To do:
Retyping the records exactly, down to the last line, is the whole job.

Saved entries
====

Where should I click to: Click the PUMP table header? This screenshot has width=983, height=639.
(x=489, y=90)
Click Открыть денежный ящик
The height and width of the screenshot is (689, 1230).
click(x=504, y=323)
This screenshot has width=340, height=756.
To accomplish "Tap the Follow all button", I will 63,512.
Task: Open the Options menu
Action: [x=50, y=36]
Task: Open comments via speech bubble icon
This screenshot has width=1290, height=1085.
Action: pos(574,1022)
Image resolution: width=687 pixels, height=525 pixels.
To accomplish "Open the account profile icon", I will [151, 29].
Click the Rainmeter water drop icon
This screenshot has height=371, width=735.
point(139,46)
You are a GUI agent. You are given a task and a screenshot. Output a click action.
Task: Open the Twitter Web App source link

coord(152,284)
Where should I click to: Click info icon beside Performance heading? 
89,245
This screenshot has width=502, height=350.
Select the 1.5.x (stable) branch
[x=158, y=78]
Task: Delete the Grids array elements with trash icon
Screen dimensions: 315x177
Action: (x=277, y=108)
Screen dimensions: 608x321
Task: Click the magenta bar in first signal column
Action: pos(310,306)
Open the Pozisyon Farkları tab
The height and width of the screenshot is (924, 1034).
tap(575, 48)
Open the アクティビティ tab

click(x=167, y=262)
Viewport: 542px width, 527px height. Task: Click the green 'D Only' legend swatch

====

Your solution:
Where should I click to: Click the PUMP table header? This screenshot has width=983, height=639.
(x=489, y=90)
Click Открыть денежный ящик
The height and width of the screenshot is (689, 1230).
click(x=504, y=323)
This screenshot has width=340, height=756.
To accomplish "Tap the Follow all button", I will 63,512.
Task: Open the Options menu
Action: [x=50, y=36]
Task: Open comments via speech bubble icon
This screenshot has width=1290, height=1085.
Action: pos(574,1022)
Image resolution: width=687 pixels, height=525 pixels.
To accomplish "Open the account profile icon", I will [151, 29].
Click the Rainmeter water drop icon
This screenshot has height=371, width=735.
point(139,46)
You are a GUI agent. You are given a task and a screenshot. Output a click action.
Task: Open the Twitter Web App source link

coord(152,284)
Where should I click to: Click info icon beside Performance heading? 
89,245
This screenshot has width=502, height=350.
Select the 1.5.x (stable) branch
[x=158, y=78]
Task: Delete the Grids array elements with trash icon
Screen dimensions: 315x177
Action: (x=277, y=108)
Screen dimensions: 608x321
Task: Click the magenta bar in first signal column
Action: pos(310,306)
Open the Pozisyon Farkları tab
The height and width of the screenshot is (924, 1034).
tap(575, 48)
Open the アクティビティ tab

click(x=167, y=262)
Viewport: 542px width, 527px height. Task: Click the green 'D Only' legend swatch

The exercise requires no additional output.